Webhook Retry Logic: Handling Failures Gracefully

Webhooks are inherently unreliable. Not because the concept is flawed, but because they depend on two independent systems communicating over a network. Your server might be deploying, a database connection might time out, or a DNS resolution might fail. Any of those situations means a webhook delivery returns a non-2xx status code (or no response at all), and the event is lost unless the sender retries.

This is why webhook retry logic matters. If you are sending webhooks, you need a retry strategy that recovers from transient failures without overwhelming the receiver. If you are receiving webhooks, you need an endpoint that handles duplicate deliveries safely and degrades gracefully under load.

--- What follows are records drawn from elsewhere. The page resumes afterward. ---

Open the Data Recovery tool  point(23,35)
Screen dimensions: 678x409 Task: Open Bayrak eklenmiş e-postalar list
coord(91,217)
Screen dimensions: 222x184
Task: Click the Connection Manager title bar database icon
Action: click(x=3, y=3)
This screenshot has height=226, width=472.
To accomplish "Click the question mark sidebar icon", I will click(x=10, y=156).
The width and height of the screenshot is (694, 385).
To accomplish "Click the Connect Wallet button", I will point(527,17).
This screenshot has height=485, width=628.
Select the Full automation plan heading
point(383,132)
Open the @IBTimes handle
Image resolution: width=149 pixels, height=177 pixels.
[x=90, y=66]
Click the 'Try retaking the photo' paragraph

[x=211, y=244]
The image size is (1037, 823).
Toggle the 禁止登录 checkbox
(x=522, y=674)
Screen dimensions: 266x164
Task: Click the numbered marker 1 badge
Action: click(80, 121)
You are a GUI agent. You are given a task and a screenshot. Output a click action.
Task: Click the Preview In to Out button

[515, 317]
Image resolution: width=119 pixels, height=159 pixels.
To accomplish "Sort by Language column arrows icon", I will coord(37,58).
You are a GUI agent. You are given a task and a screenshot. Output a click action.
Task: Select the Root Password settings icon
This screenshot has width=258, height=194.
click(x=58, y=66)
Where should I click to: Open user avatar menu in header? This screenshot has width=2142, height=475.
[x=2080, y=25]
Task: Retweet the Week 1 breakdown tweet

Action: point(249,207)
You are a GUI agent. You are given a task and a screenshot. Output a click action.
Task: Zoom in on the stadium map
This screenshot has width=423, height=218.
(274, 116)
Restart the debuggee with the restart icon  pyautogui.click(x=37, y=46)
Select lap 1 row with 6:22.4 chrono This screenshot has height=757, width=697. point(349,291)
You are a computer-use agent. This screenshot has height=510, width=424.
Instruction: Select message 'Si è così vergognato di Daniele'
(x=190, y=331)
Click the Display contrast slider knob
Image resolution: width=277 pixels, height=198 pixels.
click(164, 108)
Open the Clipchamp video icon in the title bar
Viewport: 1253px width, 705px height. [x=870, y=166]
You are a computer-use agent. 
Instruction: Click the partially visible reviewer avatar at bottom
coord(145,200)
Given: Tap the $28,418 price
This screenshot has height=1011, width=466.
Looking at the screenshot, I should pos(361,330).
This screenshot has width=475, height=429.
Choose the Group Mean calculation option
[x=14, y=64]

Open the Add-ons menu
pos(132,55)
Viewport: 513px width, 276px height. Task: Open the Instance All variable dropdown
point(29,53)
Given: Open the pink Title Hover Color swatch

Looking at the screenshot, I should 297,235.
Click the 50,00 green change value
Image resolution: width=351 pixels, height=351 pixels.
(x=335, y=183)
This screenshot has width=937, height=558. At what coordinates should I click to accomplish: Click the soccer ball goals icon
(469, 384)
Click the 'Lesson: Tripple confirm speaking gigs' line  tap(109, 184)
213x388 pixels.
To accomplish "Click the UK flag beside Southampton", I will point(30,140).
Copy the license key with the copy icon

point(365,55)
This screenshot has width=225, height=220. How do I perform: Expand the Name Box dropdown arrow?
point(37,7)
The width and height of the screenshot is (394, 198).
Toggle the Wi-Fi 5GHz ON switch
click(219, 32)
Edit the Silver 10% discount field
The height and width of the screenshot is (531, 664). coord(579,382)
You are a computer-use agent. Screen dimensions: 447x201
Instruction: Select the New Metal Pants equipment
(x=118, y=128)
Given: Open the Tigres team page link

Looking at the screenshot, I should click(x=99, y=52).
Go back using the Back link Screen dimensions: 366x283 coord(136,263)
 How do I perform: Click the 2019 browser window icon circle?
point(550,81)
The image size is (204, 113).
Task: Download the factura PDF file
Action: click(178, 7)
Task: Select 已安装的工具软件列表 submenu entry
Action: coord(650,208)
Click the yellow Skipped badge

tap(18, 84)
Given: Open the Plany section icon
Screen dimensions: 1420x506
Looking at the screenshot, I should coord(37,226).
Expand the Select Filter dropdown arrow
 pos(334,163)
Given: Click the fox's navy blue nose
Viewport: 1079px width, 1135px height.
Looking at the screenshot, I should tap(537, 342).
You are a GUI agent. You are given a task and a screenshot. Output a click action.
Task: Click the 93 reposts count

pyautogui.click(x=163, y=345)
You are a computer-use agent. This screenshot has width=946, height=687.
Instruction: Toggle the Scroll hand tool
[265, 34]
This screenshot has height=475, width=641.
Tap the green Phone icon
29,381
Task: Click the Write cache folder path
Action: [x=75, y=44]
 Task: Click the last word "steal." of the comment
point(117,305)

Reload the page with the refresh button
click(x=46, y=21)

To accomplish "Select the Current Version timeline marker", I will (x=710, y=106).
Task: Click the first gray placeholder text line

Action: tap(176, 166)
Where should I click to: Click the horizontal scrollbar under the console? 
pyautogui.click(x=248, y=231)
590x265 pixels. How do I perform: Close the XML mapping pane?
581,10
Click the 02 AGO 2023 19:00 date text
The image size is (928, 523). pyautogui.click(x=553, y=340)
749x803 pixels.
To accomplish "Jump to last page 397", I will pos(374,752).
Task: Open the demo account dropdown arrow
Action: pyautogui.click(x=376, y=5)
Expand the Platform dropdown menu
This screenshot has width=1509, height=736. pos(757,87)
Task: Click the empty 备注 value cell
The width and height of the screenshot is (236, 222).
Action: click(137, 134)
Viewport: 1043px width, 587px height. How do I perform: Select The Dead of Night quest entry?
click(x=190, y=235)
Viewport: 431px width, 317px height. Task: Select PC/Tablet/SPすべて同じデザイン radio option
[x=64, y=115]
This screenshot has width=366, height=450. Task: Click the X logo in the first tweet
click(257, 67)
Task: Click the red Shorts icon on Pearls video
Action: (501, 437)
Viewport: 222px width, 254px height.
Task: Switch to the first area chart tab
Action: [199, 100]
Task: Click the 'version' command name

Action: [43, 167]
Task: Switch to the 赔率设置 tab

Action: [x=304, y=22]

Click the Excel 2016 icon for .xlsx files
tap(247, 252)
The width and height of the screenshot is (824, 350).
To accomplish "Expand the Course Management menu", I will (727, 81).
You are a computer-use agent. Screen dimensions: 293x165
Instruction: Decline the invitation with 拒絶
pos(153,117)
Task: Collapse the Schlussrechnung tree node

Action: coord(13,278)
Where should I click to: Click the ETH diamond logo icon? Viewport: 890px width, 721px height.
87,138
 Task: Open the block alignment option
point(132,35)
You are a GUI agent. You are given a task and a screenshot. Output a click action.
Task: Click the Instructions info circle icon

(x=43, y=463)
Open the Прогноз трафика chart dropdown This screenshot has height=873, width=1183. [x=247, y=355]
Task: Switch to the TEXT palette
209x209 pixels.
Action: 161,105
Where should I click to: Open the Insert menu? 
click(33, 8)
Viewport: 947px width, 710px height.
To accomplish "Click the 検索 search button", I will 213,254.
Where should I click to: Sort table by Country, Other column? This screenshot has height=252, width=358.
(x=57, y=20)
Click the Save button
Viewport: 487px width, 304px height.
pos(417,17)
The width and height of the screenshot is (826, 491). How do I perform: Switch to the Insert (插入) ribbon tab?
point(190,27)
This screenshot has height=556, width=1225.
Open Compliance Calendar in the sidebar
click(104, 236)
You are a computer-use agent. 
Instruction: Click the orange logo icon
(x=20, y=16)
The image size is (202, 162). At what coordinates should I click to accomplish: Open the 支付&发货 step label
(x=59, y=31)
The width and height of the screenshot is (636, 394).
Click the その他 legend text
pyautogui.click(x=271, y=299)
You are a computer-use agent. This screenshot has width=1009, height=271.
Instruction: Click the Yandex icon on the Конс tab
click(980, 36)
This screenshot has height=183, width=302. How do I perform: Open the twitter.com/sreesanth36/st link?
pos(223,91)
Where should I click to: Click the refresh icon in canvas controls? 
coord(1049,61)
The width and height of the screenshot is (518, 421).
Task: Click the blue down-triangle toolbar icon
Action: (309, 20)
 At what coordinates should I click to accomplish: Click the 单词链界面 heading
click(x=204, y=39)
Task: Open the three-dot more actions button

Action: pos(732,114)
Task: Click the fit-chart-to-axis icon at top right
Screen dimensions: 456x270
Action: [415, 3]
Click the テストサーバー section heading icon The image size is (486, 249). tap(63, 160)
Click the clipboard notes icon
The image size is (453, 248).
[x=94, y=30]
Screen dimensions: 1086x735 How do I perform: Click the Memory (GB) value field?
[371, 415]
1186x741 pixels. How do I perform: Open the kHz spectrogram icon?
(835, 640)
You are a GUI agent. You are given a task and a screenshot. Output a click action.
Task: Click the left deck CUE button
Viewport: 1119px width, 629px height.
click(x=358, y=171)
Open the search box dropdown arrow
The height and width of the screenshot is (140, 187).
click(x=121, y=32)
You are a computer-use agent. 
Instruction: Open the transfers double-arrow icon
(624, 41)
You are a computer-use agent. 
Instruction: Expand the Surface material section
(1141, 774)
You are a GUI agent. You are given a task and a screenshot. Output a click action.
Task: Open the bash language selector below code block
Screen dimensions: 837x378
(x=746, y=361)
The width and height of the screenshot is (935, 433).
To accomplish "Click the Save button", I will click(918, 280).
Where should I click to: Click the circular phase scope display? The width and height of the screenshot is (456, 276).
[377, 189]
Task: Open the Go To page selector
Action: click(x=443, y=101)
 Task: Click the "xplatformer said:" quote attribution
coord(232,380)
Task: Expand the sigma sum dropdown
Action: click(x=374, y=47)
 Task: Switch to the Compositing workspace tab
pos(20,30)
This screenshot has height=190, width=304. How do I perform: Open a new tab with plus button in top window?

This article covers both sides. We will look at how Tolinku's webhook system handles retry logic on the sender side, then walk through patterns for building resilient receivers on the consumer side. If you are new to webhooks in the context of deep linking, start with the webhook setup guide or the broader webhooks and integrations overview.

Tolinku webhook configuration for event notifications The webhooks page with create form, webhook list, and delivery log.

Why Webhooks Fail

Before discussing retry strategies, it is worth understanding the failure modes. Webhook deliveries fail for predictable reasons:

Receiver downtime. The target server is restarting, deploying, or experiencing an outage.
Timeouts. The receiver takes too long to respond. Most webhook senders (including Tolinku) enforce a timeout window.
Rate limiting. The receiver returns a 429 status code because it is receiving too many requests.
Application errors. A bug in the receiver code throws a 500 error.
Network issues. DNS failures, TLS handshake errors, or connection resets.

Some of these are transient (a deploy takes 30 seconds), and some are persistent (a misconfigured endpoint URL). Good retry logic distinguishes between these cases. Retrying a transient failure is recovery; retrying a persistent failure is wasted resources.

The HTTP specification (RFC 9110) defines status code semantics that inform retry decisions. A 503 (Service Unavailable) suggests retrying. A 400 (Bad Request) does not, because sending the same payload will produce the same result.

How Tolinku Retries Failed Deliveries

When you register a webhook endpoint in your Tolinku Appspace, the platform begins delivering events for every subscribed event type (link.clicked, deferred_link.claimed, install.tracked, referral.created, referral.completed). Each delivery attempt expects a 2xx response within the timeout window.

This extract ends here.